Here is a video showing the problem :
Steps to reproduce:
Complete index settings :
PUT issue-predicate-token-filter
{
"settings": {
"analysis": {
"filter": {
"myPredicatefilter": {
"type": "predicate_token_filter",
"script": {
"source": "token.getPosition() <= 1"
}
}
},
"analyzer": {
"myPredicateAnalyzer": {
"filter": [
"myPredicatefilter"
],
"type": "custom",
"tokenizer": "whitespace"
}
}
}
}
}
analyze request :
POST issue-predicate-token-filter/_analyze
{
"analyzer": "myPredicateAnalyzer",
"text": "pain grillé"
}
first result :
{
"tokens" : [
{
"token" : "pain",
"start_offset" : 0,
"end_offset" : 4,
"type" : "word",
"position" : 0
},
{
"token" : "grillé",
"start_offset" : 5,
"end_offset" : 11,
"type" : "word",
"position" : 1
}
]
}
second result and all call afterward :
{
"tokens" : [ ]
}
The analyzer can work again for a call after a _close / _open in the index.
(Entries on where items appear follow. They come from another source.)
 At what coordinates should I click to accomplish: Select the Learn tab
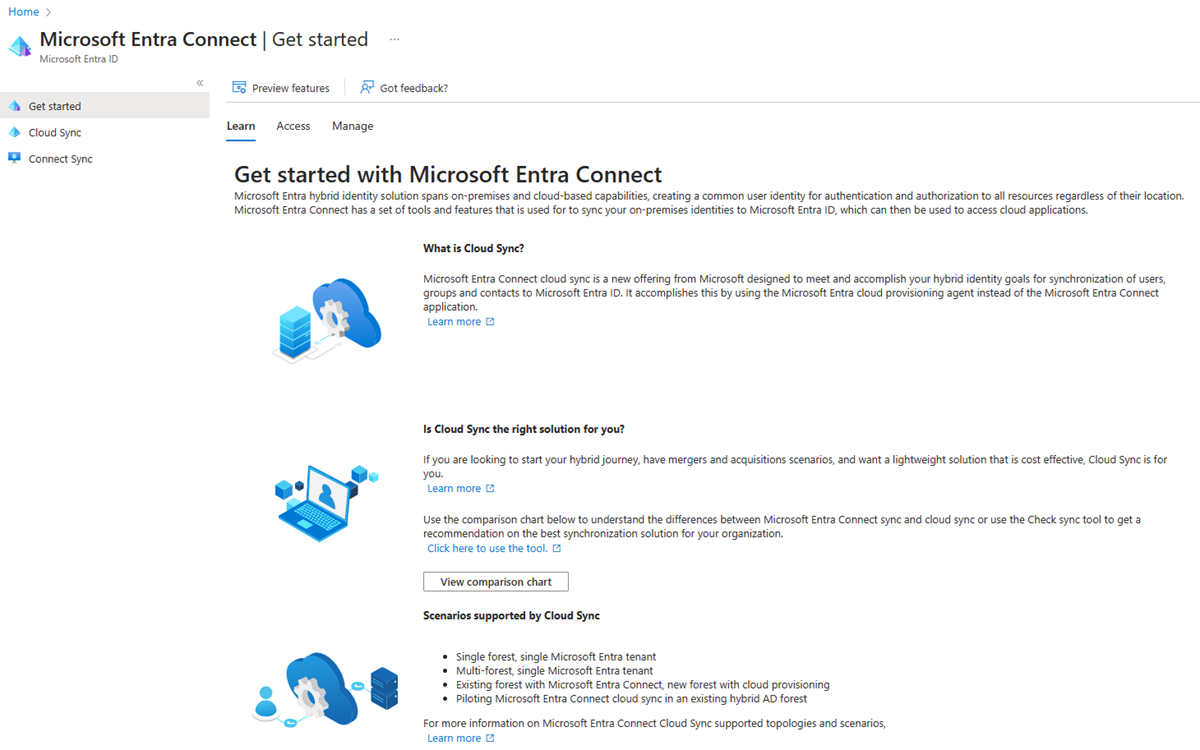[x=241, y=126]
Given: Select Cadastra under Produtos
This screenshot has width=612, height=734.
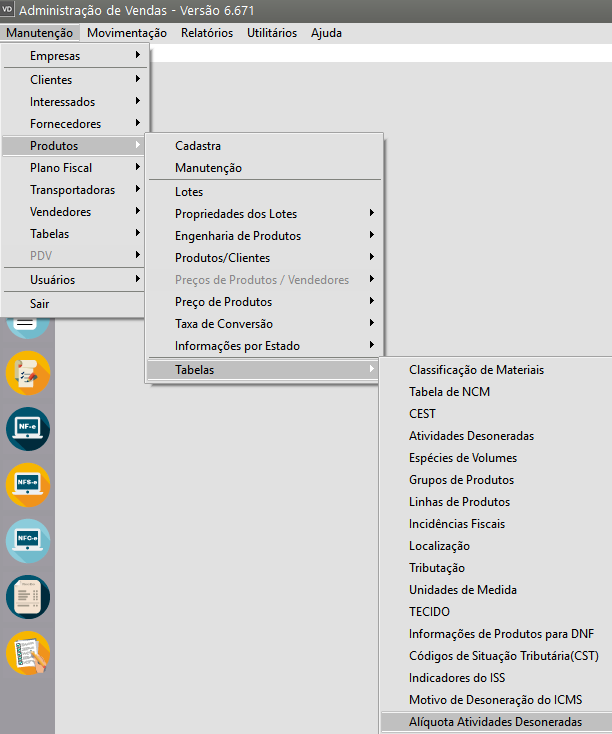Looking at the screenshot, I should [x=198, y=146].
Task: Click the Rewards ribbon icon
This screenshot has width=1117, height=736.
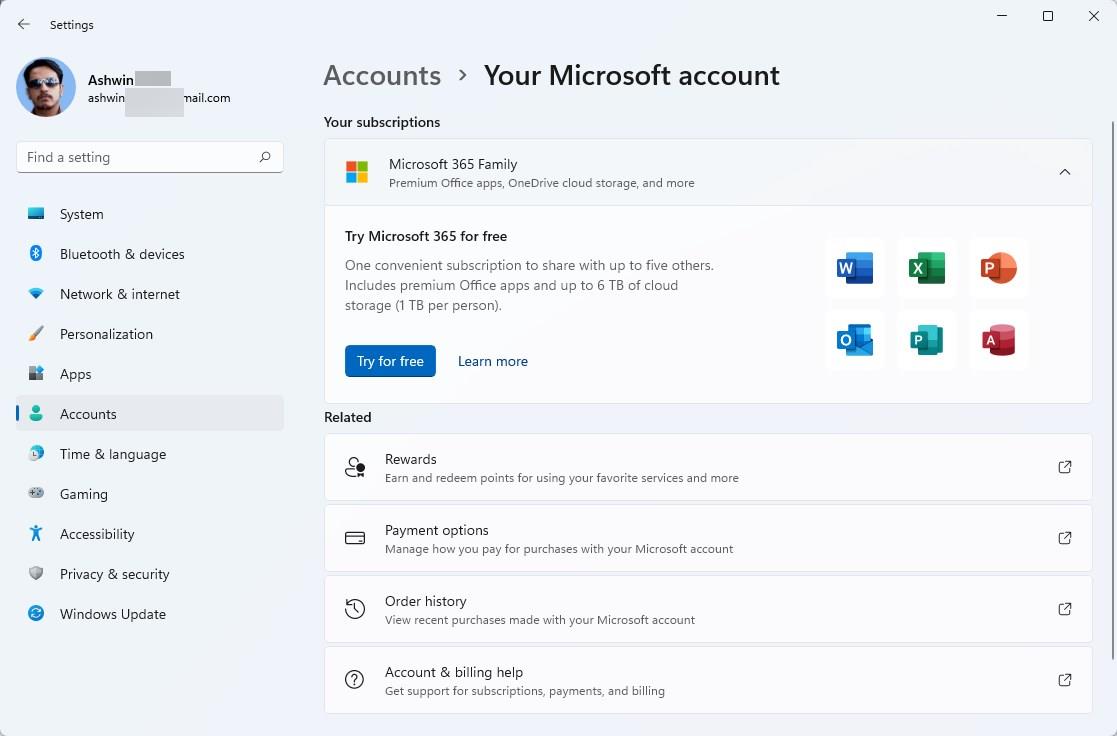Action: [x=354, y=466]
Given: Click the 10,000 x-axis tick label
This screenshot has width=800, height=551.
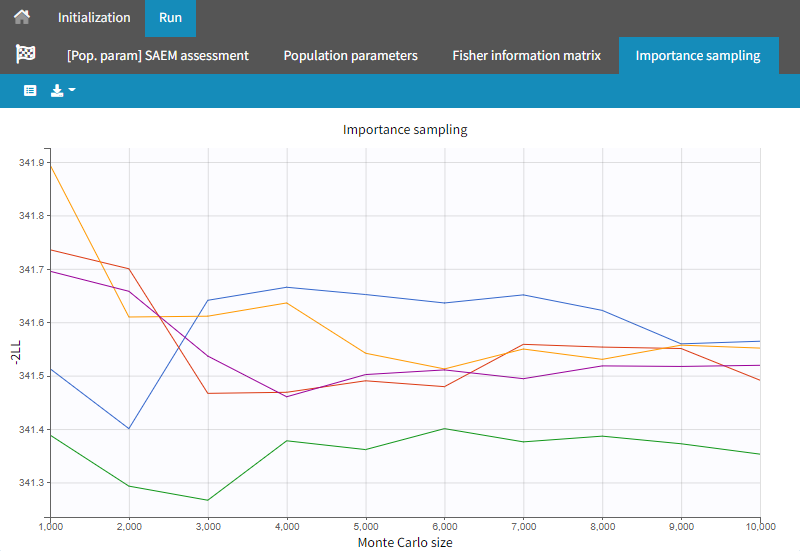Looking at the screenshot, I should (760, 526).
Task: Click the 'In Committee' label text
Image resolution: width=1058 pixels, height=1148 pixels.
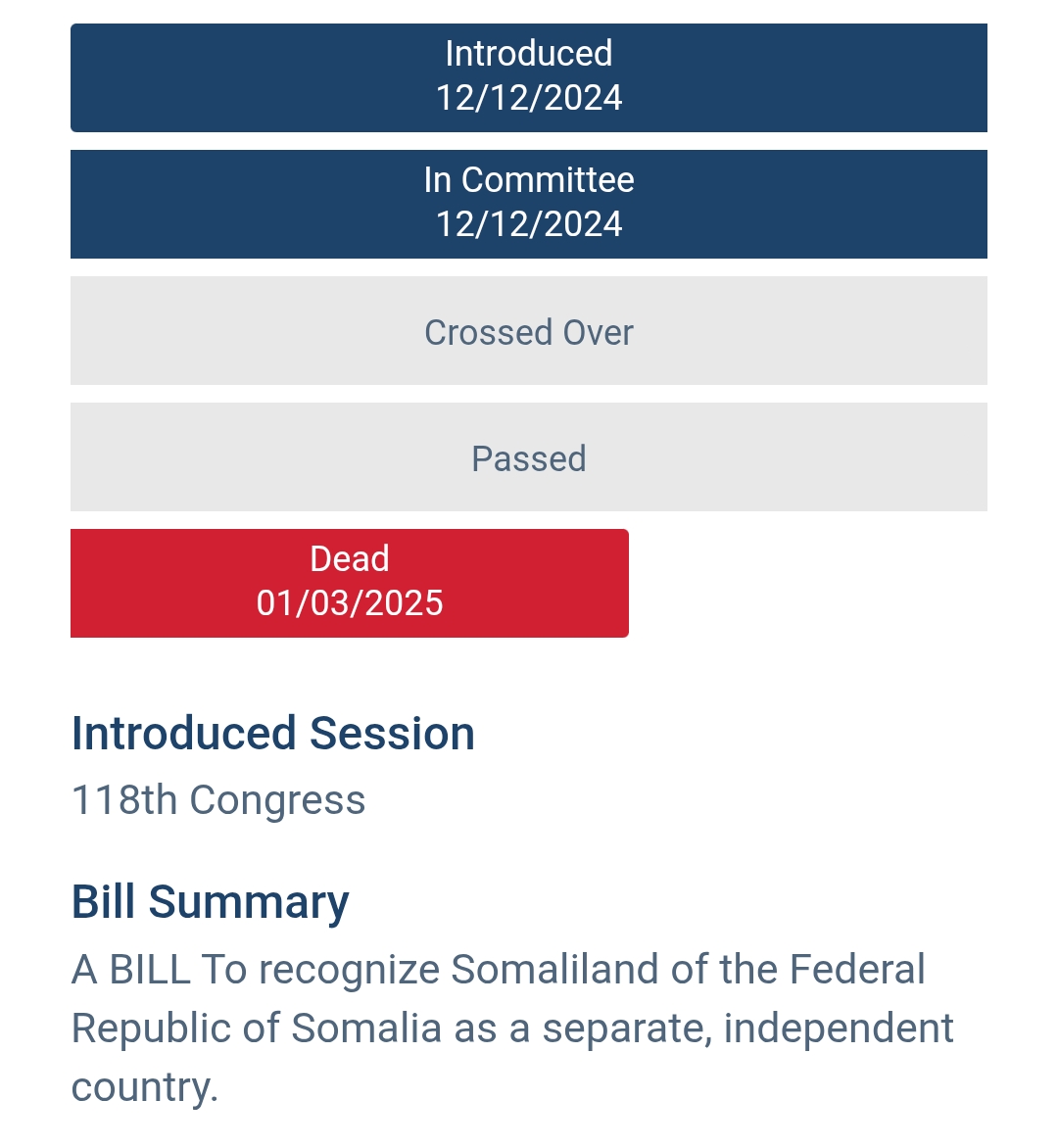Action: click(x=529, y=180)
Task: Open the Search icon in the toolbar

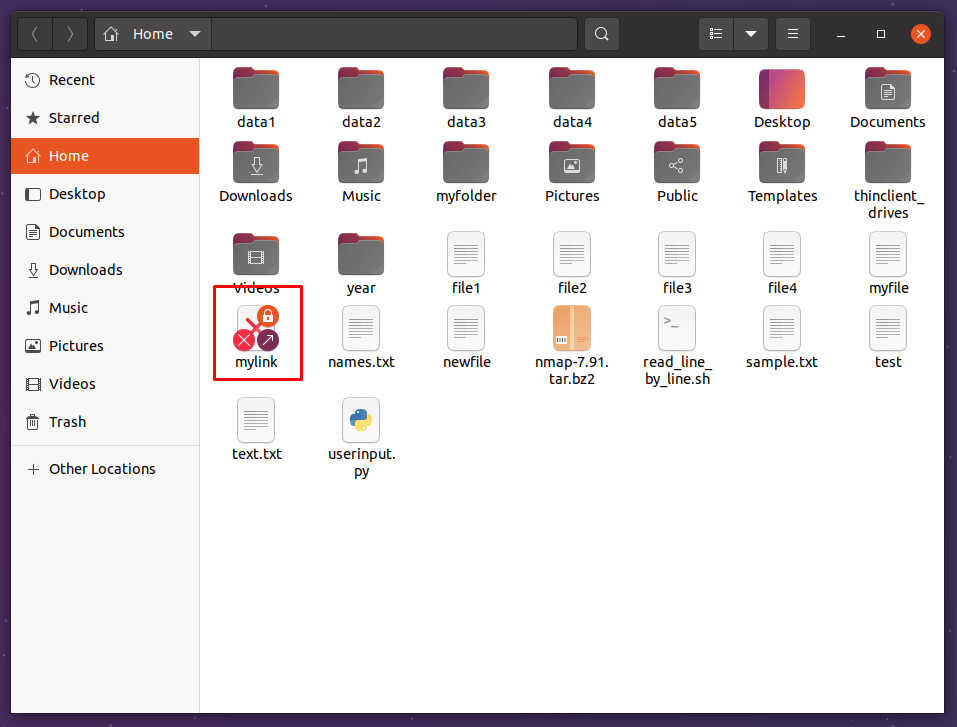Action: (600, 33)
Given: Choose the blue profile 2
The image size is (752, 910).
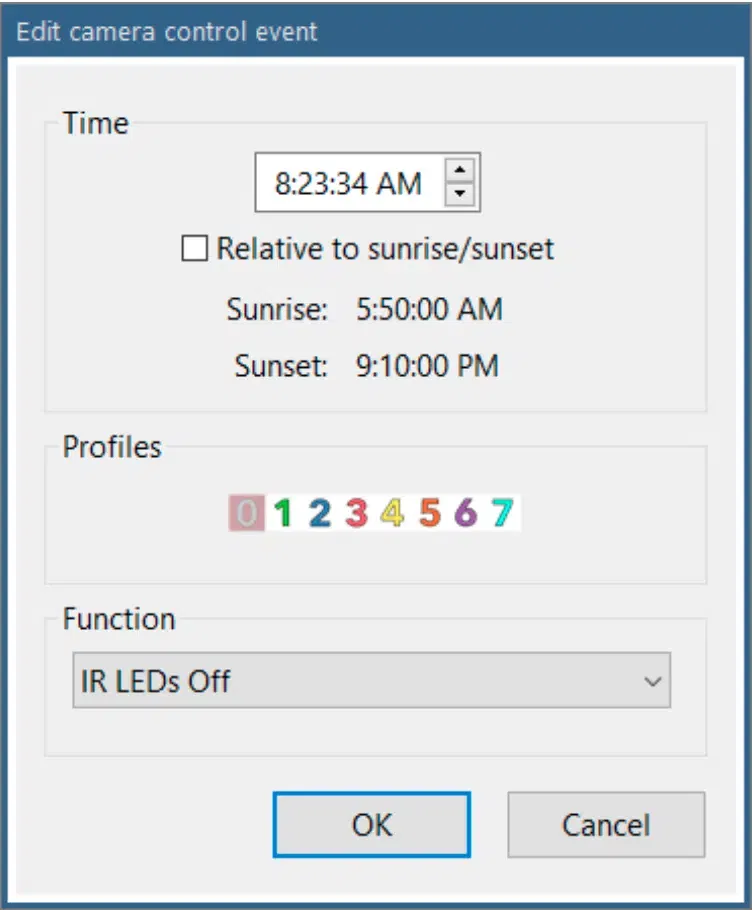Looking at the screenshot, I should point(319,514).
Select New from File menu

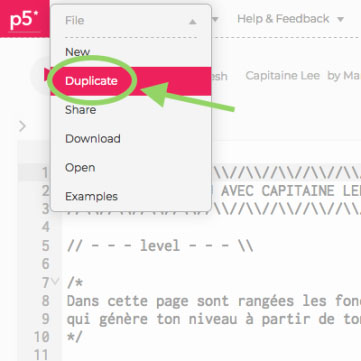tap(77, 52)

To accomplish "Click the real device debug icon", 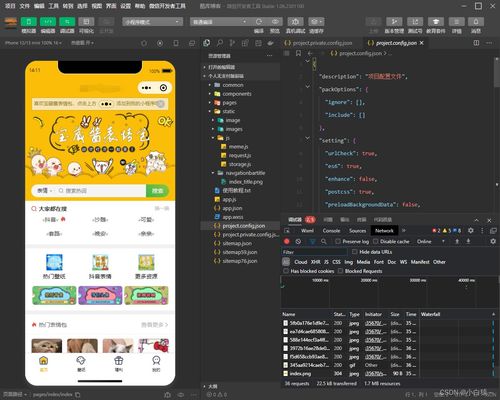I will pos(295,22).
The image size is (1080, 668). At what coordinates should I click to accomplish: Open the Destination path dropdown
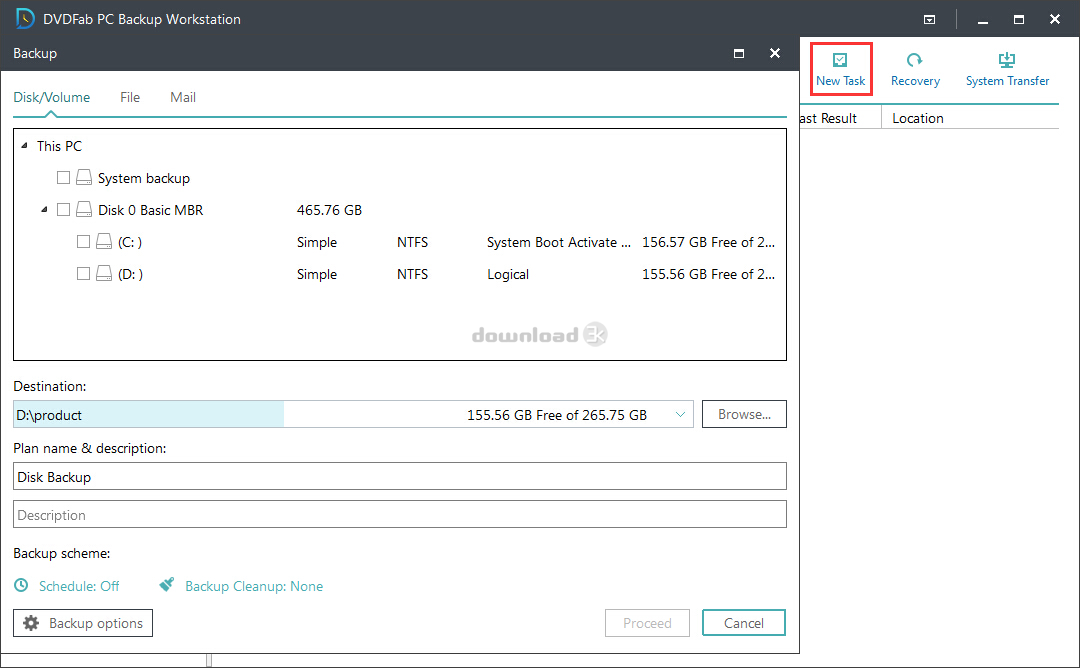coord(680,414)

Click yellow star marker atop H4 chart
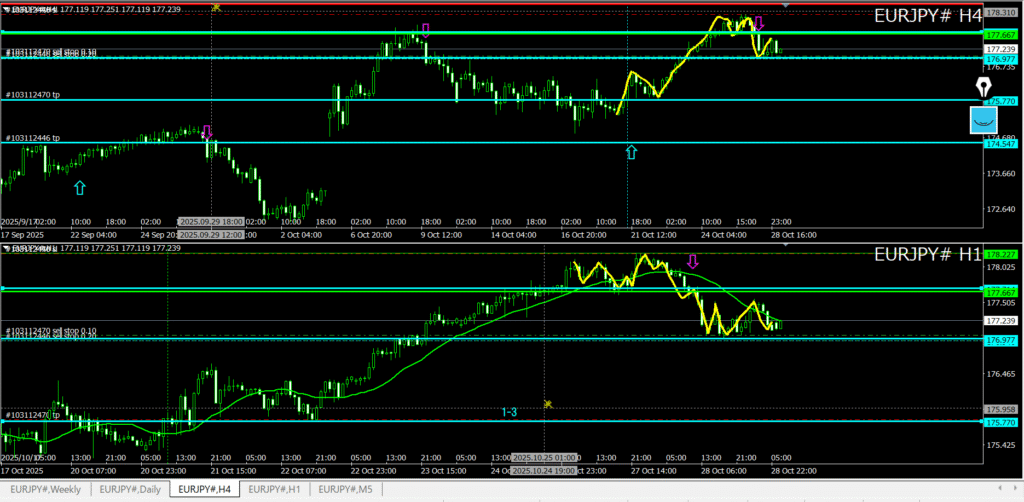tap(216, 7)
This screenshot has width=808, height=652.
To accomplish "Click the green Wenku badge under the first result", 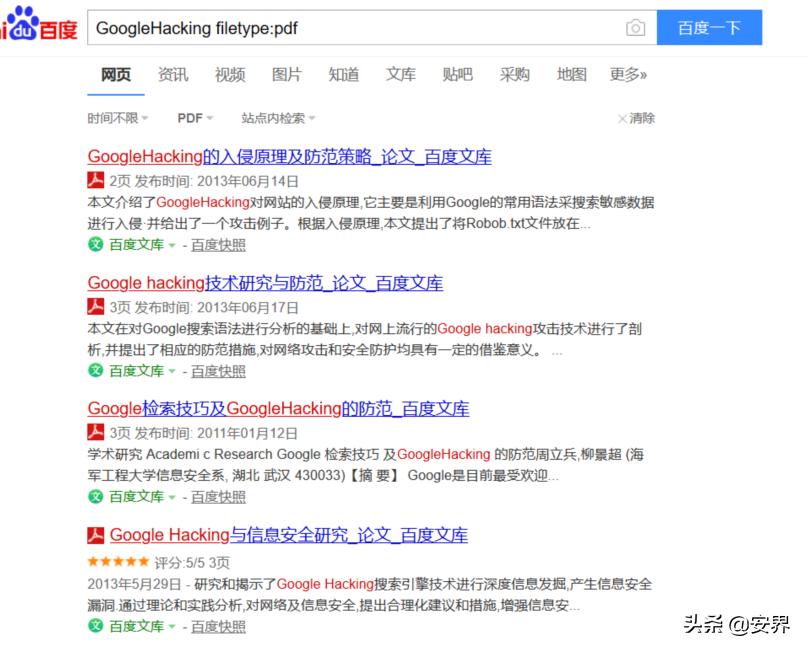I will click(x=118, y=245).
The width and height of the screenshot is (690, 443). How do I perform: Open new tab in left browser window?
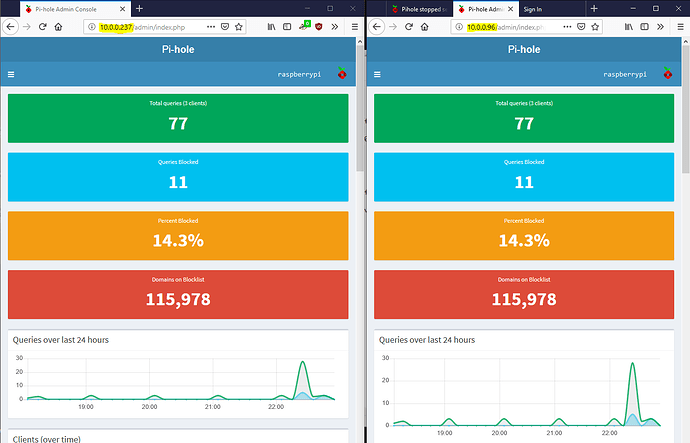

And also if I use explain : true
in the analyze request the analyzer works without any problem.
POST issue-predicate-token-filter/_analyze
{
"analyzer": "myPredicateAnalyzer",
"text": "pain grillé",
"explain": true
}
You can see the weird behavior by adding a Debug.explain in the filter script
PUT issue-predicate-token-filter-with-debug
{
"settings": {
"analysis": {
"filter": {
"myPredicatefilter": {
"type": "predicate_token_filter",
"script": {
"source": "Debug.explain(token.getPosition())"
}
}
},
"analyzer": {
"myPredicateAnalyzer": {
"filter": [
"myPredicatefilter"
],
"type": "custom",
"tokenizer": "whitespace"
}
}
}
}
}
POST issue-predicate-token-filter-with-debug/_analyze
{
"analyzer": "myPredicateAnalyzer",
"text": "pain grillé",
"explain": false
}
You will see the token.getPosition() value increasing after each call.